研究溴化钠（NaBr）甲醇溶液在铁电极上电还原反应动力学和机理对于二茂铁电化学制备、非水体系中二氧化碳（CO₂）的电还原和有机电合成等领域具有实际价值和科学意义, 但对此未见详细报道. 本文采用极化曲线和电化学阻抗谱等技术详细地研究了该体系的电还原动力学和机理. 结果表明: 反应物为甲醇而Na⁺只起导电作用; 电极电位是该体系中唯一状态变量, 其对甲醇电还原速率常数的影响符合阿仑尼乌斯唯象方程式; 电还原过程不受扩散极化控制, 溶液欧姆极化是主要极化形式; 甲醇电还原依法拉第定律计量地产生氢气, 反应活化能约为26.2 kJ·mol^-1.
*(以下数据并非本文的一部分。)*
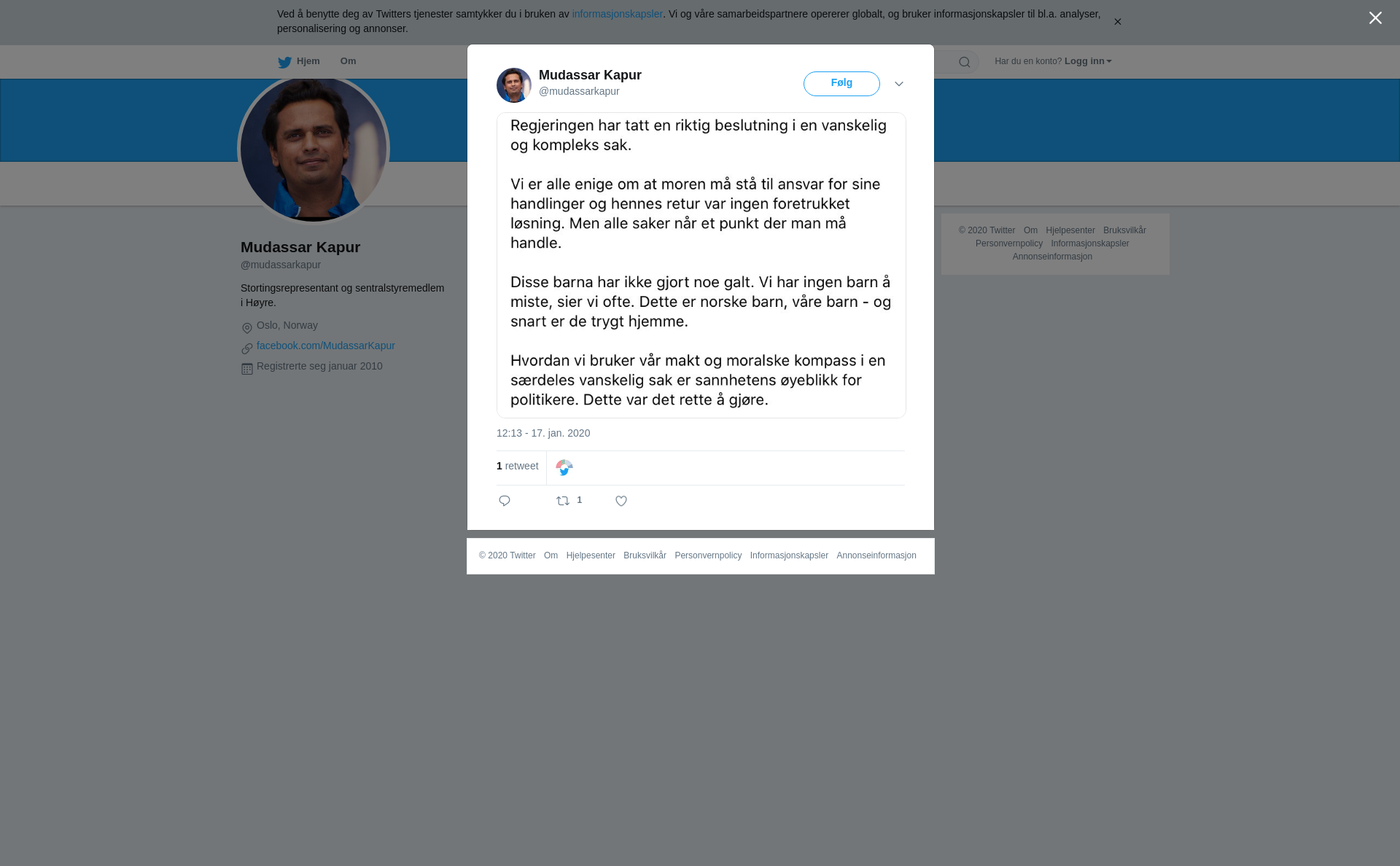This screenshot has width=1400, height=866.
Task: Click the reply speech bubble icon
Action: click(x=505, y=501)
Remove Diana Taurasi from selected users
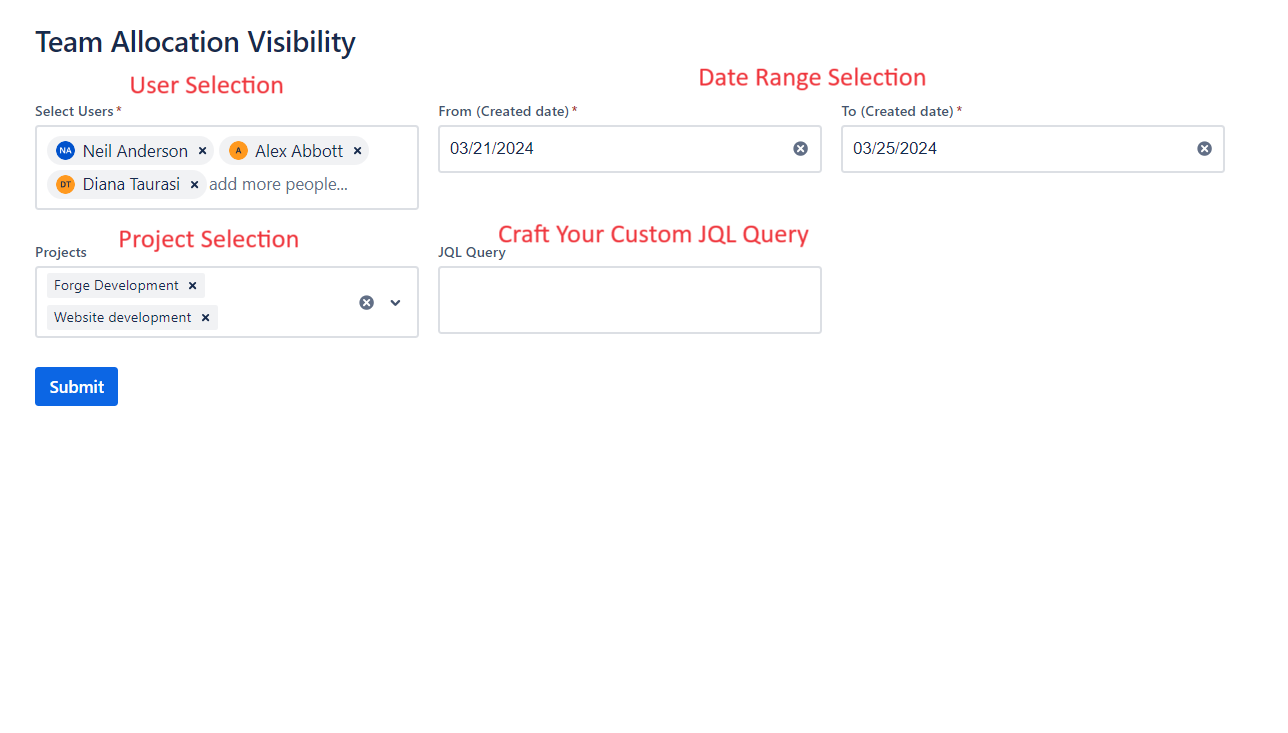Viewport: 1288px width, 733px height. click(x=194, y=185)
It is of technological value and scientific interest to the electro-synthesis of ferrocene, conversion of carbon dioxide (CO₂) and organic electro-synthesis in non-aqueous solutions by investigating the kinetics and mechanism toward electrochemical reductions of sodium bromide (NaBr) and methanol over iron electrodes. However, few reports in the related researches are available. In this article, the kinetics and mechanism toward electrochemical reductions of NaBr and methanol over iron electrodes were examined in detail by carrying out the polarization curve and electrochemical impedance spectroscopic measurements. The results showed that methanol was the reactant, while Na⁺ ions were functioned only as conducting species; the electrode potential was the only status variable, and its impact on the rate constants of the electro-reduction of methanol followed classic Arrhenius’s equation; the reduction was not limited by concentration diffusion, but mainly by the Ohmic polarization; the amount of H₂ gas production obeyed the Faraday’s law and the activation energy was evaluated to be ~26.2 kJ•mol^-1.